[<prev] [next>] [<thread-prev] [thread-next>] [day] [month] [year] [list]
Message-ID: <cd21f6a6-32a5-7d31-3bcd-4fc3f6cc0a84@linux.alibaba.com>
Date: Thu, 13 Feb 2020 16:38:01 -0800
From: Yang Shi <yang.shi@...ux.alibaba.com>
To: Hugh Dickins <hughd@...gle.com>, kirill.shutemov@...ux.intel.com
Cc: aarcange@...hat.com, akpm@...ux-foundation.org, linux-mm@...ck.org,
linux-kernel@...r.kernel.org
Subject: Re: [v2 PATCH] mm: shmem: allow split THP when truncating THP
partially
Hi Kirill,
Would you please help review this patch? I don't know why Hugh didn't
response though I pinged him twice.
Thanks,
Yang
On 2/4/20 3:27 PM, Yang Shi wrote:
>
>
> On 1/14/20 11:28 AM, Yang Shi wrote:
>>
>>
>> On 12/4/19 4:15 PM, Hugh Dickins wrote:
>>> On Wed, 4 Dec 2019, Yang Shi wrote:
>>>
>>>> Currently when truncating shmem file, if the range is partial of THP
>>>> (start or end is in the middle of THP), the pages actually will
>>>> just get
>>>> cleared rather than being freed unless the range cover the whole THP.

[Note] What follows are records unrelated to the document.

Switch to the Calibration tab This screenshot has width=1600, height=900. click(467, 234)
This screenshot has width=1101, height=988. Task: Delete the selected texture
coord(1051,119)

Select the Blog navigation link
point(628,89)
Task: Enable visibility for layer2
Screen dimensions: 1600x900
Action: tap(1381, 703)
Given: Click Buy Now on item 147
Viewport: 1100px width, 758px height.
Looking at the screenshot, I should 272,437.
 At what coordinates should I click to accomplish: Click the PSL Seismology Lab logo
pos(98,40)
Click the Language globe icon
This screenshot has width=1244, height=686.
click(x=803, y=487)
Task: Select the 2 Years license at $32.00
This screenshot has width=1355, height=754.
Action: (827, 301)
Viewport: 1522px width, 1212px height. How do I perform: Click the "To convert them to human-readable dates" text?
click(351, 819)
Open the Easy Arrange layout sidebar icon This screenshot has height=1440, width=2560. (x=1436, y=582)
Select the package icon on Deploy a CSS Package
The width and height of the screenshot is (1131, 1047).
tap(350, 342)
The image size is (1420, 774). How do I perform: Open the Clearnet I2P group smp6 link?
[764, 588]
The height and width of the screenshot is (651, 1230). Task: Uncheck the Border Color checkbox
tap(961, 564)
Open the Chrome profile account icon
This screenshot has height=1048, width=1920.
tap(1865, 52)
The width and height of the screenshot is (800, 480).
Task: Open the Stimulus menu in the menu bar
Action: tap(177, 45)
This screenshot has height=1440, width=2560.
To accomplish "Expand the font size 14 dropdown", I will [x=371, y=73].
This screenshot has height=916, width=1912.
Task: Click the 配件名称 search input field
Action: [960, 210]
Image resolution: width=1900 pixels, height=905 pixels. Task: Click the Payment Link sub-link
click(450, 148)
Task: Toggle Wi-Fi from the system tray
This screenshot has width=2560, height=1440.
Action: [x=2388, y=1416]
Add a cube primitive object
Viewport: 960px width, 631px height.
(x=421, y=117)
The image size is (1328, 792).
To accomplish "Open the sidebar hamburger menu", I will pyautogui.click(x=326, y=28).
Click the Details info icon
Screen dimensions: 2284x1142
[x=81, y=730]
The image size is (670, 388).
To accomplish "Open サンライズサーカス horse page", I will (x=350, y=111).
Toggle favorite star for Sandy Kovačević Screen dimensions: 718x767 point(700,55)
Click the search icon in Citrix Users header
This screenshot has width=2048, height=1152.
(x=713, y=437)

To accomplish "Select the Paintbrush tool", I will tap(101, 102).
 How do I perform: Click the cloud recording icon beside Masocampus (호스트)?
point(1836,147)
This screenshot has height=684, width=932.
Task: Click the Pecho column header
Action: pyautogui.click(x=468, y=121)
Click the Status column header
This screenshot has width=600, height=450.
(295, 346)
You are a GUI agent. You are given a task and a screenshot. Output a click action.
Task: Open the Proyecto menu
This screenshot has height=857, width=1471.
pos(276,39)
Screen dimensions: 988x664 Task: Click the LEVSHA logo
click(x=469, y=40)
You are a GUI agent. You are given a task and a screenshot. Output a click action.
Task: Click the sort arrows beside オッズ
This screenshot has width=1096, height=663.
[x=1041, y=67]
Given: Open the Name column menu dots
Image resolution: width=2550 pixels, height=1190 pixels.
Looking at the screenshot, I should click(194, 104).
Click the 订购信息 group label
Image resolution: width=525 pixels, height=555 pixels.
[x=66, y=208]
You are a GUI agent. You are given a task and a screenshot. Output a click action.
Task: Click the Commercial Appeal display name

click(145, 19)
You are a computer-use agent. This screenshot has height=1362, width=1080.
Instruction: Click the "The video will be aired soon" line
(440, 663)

>>>> Even though all the subpages are truncated (randomly or sequentially),
>>>> the THP may still be kept in page cache. This might be fine for some
>>>> usecases which prefer preserving THP.
>>>>
>>>> But, when doing balloon inflation in QEMU, QEMU actually does hole
>>>> punch
>>>> or MADV_DONTNEED in base page size granulairty if hugetlbfs is not
>>>> used.
>>>> So, when using shmem THP as memory backend QEMU inflation actually
>>>> doesn't
>>>> work as expected since it doesn't free memory. But, the inflation
>>>> usecase really needs get the memory freed. Anonymous THP will not get
>>>> freed right away too but it will be freed eventually when all
>>>> subpages are
>>>> unmapped, but shmem THP would still stay in page cache.
>>>>
>>>> Split THP right away when doing partial hole punch, and if split fails
>>>> just clear the page so that read to the hole punched area would return
>>>> zero.
>>>>
>>>> Cc: Hugh Dickins <hughd@...gle.com>
>>>> Cc: Kirill A. Shutemov <kirill.shutemov@...ux.intel.com>
>>>> Cc: Andrea Arcangeli <aarcange@...hat.com>
>>>> Signed-off-by: Yang Shi <yang.shi@...ux.alibaba.com>
>>>> ---
>>>> v2: * Adopted the comment from Kirill.
>>>> * Dropped fallocate mode flag, THP split is the default behavior.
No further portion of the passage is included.